***** SOURCE RECORDS *****
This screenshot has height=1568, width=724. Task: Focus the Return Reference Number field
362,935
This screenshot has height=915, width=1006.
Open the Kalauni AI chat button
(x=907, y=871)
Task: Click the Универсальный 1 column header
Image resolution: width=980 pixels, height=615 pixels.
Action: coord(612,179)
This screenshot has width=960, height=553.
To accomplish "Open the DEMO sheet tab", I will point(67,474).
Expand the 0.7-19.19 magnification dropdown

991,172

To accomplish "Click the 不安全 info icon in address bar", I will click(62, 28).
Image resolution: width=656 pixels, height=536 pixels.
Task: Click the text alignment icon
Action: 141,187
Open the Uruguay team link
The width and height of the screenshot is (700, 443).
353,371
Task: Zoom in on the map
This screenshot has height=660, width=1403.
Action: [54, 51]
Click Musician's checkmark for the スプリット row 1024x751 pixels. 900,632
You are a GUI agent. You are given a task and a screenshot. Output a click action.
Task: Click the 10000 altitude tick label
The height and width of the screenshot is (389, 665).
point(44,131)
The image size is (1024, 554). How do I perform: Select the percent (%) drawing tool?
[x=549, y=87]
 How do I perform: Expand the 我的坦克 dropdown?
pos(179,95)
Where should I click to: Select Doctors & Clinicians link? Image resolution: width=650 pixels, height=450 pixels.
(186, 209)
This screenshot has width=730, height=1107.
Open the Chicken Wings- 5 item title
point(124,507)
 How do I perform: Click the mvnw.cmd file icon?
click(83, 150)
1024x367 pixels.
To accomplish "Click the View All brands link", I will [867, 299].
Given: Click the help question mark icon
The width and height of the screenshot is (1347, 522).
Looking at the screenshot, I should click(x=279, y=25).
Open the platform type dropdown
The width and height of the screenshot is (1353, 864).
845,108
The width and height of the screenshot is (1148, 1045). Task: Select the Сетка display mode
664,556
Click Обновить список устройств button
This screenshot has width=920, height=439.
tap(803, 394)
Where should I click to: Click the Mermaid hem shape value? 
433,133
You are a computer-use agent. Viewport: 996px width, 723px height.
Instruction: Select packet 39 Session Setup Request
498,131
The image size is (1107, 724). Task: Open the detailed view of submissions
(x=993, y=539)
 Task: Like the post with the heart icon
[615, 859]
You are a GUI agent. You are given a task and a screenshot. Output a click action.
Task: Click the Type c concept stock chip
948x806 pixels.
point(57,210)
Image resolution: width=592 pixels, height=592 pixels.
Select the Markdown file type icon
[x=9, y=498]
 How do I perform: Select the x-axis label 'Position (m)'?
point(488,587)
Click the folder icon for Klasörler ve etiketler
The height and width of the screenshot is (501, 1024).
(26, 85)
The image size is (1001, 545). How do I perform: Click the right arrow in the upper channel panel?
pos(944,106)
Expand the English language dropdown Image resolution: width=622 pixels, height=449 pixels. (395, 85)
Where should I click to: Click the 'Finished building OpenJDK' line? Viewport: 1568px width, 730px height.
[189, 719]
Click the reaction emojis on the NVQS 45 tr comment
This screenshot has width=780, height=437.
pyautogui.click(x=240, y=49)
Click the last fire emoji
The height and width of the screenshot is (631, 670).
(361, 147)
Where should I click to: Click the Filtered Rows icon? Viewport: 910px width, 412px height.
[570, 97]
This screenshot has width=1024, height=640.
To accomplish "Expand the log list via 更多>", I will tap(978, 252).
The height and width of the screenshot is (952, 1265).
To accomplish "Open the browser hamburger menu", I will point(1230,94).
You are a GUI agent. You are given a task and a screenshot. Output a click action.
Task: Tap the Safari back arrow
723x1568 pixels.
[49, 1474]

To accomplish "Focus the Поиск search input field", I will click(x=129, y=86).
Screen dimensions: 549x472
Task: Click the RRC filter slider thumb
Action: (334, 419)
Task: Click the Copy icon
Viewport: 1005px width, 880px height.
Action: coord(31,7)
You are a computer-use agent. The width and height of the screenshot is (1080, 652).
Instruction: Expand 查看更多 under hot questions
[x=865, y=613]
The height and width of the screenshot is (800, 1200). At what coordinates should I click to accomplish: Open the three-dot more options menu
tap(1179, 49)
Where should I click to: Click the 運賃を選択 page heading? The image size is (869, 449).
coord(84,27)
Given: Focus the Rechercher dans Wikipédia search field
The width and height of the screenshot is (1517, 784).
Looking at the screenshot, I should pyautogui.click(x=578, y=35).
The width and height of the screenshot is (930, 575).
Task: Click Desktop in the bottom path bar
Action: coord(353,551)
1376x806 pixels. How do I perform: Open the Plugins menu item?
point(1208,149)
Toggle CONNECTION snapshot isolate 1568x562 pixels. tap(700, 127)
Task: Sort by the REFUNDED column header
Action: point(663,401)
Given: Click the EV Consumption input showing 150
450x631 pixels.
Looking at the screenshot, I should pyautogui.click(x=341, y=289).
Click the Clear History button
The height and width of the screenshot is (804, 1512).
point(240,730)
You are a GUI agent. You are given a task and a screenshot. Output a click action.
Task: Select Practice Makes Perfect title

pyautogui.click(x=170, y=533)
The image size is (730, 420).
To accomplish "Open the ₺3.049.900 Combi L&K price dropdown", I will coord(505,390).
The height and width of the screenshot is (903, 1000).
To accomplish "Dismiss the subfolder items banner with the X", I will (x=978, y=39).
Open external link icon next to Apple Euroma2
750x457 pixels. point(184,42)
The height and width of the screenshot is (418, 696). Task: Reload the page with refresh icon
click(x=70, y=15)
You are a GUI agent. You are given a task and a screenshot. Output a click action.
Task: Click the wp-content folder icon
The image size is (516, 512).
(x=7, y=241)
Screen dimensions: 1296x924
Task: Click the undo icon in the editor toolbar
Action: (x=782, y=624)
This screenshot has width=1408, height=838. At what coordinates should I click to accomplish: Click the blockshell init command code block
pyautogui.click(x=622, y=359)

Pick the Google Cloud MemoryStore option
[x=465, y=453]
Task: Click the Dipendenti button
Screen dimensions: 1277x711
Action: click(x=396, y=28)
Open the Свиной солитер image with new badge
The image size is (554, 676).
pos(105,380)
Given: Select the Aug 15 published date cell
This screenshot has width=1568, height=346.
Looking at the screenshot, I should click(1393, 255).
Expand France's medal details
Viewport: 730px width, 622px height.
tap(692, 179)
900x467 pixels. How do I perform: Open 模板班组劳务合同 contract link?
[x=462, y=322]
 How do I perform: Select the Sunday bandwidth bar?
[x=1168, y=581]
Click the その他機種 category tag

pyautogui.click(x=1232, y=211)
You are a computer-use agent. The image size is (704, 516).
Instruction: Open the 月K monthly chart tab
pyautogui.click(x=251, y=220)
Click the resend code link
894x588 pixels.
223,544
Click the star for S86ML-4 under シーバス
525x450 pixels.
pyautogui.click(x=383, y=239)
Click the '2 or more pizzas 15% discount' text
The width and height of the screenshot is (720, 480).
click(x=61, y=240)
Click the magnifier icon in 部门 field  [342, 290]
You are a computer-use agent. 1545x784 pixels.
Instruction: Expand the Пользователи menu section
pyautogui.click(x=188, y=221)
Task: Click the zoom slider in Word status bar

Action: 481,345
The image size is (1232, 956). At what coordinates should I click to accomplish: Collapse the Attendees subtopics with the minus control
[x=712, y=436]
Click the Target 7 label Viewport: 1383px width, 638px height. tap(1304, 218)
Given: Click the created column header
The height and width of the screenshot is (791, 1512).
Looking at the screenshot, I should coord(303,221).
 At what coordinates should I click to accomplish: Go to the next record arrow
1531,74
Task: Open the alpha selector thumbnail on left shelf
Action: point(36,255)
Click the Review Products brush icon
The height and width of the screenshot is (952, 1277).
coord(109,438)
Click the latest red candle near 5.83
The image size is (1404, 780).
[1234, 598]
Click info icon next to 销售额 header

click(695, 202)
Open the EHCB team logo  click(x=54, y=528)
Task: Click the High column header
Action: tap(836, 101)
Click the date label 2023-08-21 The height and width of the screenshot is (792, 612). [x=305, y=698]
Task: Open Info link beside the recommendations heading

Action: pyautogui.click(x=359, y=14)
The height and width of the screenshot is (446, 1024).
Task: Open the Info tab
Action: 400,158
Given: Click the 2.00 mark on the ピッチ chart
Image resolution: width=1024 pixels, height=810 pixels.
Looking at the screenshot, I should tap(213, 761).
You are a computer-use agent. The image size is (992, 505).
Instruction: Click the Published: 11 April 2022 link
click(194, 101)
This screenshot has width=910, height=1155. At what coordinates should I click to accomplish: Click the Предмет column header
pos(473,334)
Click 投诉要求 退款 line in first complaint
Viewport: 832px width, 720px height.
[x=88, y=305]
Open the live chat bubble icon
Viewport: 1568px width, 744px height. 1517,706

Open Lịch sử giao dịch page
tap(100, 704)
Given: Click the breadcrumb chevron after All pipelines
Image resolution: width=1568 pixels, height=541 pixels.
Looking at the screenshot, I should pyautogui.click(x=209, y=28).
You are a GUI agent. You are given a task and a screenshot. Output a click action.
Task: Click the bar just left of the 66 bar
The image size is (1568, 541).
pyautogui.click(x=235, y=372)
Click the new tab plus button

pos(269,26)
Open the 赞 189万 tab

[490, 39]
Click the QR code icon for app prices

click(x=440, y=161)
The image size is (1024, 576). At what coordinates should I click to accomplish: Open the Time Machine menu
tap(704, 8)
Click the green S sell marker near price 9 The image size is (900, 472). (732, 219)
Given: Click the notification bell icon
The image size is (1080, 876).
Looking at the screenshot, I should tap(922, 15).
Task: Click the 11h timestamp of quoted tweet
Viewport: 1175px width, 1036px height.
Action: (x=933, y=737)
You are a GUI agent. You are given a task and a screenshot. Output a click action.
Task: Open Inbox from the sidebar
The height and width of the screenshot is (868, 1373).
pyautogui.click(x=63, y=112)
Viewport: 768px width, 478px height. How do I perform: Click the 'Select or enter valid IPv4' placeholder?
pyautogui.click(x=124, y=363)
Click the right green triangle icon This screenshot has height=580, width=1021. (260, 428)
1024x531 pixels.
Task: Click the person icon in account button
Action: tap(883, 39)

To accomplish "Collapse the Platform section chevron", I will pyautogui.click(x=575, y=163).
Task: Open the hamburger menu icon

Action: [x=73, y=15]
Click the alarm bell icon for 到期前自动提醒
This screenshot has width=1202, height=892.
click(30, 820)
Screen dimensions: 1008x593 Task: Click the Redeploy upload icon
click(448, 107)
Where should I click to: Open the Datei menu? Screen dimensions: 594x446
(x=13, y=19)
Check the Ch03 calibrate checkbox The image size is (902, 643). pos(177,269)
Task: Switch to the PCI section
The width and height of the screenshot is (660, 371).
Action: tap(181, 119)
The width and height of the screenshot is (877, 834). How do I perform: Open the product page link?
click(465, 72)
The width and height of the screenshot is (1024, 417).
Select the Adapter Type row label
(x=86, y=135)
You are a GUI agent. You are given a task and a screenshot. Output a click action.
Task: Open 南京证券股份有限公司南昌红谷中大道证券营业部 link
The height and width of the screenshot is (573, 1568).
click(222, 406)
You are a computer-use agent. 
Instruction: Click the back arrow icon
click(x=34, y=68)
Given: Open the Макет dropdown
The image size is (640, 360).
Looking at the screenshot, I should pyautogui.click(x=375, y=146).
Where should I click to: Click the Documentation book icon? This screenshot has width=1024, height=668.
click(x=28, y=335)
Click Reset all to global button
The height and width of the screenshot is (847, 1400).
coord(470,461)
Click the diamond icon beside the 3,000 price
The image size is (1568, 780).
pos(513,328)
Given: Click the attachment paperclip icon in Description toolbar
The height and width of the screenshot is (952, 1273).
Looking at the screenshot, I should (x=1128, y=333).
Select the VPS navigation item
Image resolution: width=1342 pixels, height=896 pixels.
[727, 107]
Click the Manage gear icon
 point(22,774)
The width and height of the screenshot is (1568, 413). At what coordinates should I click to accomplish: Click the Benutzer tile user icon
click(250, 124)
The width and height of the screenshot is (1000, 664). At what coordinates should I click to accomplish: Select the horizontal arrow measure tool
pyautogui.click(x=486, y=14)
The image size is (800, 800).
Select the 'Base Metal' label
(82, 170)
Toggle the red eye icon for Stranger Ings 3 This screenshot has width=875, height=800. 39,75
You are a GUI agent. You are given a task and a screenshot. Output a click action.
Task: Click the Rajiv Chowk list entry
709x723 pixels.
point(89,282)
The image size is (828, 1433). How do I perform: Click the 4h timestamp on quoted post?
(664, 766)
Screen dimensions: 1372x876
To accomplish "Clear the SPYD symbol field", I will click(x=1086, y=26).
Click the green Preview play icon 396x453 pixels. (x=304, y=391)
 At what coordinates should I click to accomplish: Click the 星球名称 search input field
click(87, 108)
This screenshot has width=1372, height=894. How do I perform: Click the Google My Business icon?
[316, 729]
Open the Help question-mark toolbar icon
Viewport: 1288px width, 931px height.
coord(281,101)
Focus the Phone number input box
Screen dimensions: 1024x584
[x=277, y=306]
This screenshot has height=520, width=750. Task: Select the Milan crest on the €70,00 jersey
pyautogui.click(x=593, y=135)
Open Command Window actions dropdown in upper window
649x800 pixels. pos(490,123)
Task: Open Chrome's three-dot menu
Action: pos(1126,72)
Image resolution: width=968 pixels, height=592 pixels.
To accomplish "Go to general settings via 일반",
*****
In the entries above, identify every line with the string "list".

To accomplish "Expand the log list via 更多>", I will tap(978, 252).
Task: Click the Rajiv Chowk list entry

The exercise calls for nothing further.